Martin Luther King Jr.
This photo of Rev. Martin Luther King Jr. was taken during a press conference in November 1964. (Dick DeMarsico/NYWTS/CC)

In 1963, Dr. Martin Luther King Jr. witnessed the atrocities and multiple inequities that Blacks in Birmingham, Alabama, faced day in and day out. They were overwhelmed with a rigid system of segregation. They were unable to vote. They were denied employment opportunities that would provide them with a decent wage. They could not try on clothes in the stores in which they spent their hard-earned money. Black children were barred from the city’s better public schools. Even liquor stores had separate waiting lines for Blacks and whites.

Dr. King pondered these and other forms of injustice as he sat alone in a Birmingham jail cell. There he would compose a note to the city’s white clergy who had severely criticized him, labeling him an outside agitator.

In his note, “Letter from Birmingham Jail,” he would offer one phrase to encapsulate his defense for pressing on and continuing the boycott for which he had earlier called, “Injustice anywhere is a threat to justice everywhere.”

The struggle in Birmingham served as a primer for Dr. King and other leaders in the Civil Rights Movement. Given the problems and divisions facing our nation today, we would be wise to both revisit and apply the lessons that were learned from the Birmingham encounter – most notably King’s admonition that “We can’t wait.”

“We cannot wait, because the jails are full of young Black men, including many who are fathers but unable to parent their children. We can’t wait, because we know now that failing to make education a priority cheats the country of latent talent. We can’t wait, because our young men and women are being programmed to kill (it’s called ‘serving our country’),” King writes in his collection of thoughts first outlined during his time in solitary confinement, later published in the book, “Why We Can’t Wait.”

In his conclusion, he shares his optimism for a brighter tomorrow.

“Many are searching. Sooner or later all the peoples of the world, without regard to the political systems under which they live, will have to discover a way to live together in peace . . . Nonviolence, the answer to the Negroes’ need, may become the answer to the most desperate need of all humanity.”

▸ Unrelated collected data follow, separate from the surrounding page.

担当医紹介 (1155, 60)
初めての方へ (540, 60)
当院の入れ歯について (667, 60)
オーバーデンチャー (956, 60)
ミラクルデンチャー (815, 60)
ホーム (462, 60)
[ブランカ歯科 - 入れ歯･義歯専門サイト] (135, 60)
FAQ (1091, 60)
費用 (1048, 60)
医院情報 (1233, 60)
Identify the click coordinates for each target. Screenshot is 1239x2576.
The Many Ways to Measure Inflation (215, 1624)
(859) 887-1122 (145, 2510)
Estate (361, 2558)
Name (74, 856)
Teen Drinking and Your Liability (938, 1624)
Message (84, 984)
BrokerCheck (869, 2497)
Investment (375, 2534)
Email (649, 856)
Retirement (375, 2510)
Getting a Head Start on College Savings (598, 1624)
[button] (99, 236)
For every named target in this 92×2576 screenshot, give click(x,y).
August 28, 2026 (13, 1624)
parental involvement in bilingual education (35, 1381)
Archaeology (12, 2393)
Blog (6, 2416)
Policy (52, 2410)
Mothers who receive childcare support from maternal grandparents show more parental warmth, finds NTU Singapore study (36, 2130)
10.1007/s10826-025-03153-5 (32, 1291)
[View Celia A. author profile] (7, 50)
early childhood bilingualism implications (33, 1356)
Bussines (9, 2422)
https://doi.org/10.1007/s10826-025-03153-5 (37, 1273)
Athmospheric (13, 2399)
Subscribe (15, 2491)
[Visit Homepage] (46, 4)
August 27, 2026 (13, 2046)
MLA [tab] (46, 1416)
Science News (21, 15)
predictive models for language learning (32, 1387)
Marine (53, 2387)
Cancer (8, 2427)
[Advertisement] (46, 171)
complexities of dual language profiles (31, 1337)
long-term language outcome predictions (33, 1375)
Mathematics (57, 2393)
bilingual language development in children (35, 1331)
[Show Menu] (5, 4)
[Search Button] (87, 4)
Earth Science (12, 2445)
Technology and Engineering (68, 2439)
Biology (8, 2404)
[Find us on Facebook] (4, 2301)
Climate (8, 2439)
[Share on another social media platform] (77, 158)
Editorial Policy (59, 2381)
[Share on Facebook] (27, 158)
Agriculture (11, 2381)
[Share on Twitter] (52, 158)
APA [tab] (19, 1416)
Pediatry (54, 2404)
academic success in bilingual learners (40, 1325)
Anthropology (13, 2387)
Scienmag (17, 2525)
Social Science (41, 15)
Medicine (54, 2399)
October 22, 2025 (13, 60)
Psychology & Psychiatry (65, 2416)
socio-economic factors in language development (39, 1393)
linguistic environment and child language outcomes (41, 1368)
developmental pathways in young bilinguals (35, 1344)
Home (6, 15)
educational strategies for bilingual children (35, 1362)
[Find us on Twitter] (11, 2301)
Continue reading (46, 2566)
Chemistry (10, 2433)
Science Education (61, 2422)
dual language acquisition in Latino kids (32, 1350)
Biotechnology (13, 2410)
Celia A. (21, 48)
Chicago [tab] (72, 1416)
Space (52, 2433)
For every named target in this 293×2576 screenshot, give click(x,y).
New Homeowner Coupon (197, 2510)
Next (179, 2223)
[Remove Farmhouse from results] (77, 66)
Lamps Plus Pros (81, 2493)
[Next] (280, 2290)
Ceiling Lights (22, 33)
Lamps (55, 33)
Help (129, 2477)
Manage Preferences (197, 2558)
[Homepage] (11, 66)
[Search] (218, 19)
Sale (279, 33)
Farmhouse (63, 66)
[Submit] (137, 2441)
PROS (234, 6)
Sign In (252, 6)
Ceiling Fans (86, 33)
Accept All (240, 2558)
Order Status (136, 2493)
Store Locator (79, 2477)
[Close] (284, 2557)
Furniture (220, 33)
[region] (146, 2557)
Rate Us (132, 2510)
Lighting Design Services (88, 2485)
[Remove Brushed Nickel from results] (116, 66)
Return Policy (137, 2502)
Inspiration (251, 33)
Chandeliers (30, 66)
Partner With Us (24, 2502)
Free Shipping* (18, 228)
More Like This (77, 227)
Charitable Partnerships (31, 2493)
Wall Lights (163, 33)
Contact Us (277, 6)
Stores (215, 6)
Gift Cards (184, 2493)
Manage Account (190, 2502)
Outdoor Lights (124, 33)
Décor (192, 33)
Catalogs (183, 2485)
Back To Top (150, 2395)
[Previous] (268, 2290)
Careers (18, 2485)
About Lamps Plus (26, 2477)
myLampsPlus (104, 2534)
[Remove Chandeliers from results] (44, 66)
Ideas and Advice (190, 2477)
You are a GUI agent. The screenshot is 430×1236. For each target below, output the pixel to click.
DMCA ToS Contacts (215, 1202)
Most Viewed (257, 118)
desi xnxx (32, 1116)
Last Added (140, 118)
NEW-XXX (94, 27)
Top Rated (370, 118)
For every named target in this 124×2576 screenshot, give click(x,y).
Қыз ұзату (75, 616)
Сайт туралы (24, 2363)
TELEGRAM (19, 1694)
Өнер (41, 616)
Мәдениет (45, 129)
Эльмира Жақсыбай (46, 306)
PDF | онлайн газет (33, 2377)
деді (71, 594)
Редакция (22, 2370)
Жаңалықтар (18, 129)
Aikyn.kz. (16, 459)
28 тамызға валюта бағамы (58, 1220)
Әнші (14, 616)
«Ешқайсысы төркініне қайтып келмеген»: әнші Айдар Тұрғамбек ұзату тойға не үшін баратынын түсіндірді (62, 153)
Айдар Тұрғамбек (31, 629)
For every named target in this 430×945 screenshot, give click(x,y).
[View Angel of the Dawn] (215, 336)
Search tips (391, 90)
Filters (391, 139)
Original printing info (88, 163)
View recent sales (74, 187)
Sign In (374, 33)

Perhaps Dr. King remained inexplicably optimistic because he understood that as bad as things were, we, the African-American community, have faced far worse conditions. And there have always been those courageous enough to stand up, to sit down, in the case of Rosa Parks, to tell the truth, expose the lies and be a witness for justice and love.

As Dr. Cornel West, my intellectual mentor and instructor at whose feet I learned so much during my matriculation at Princeton Theological Seminary, has often said, “Just as [we] had to break the back of white supremacist slavery to save democracy, [we] will have to break the back of American apartheid or [we] will lose [our] democracy.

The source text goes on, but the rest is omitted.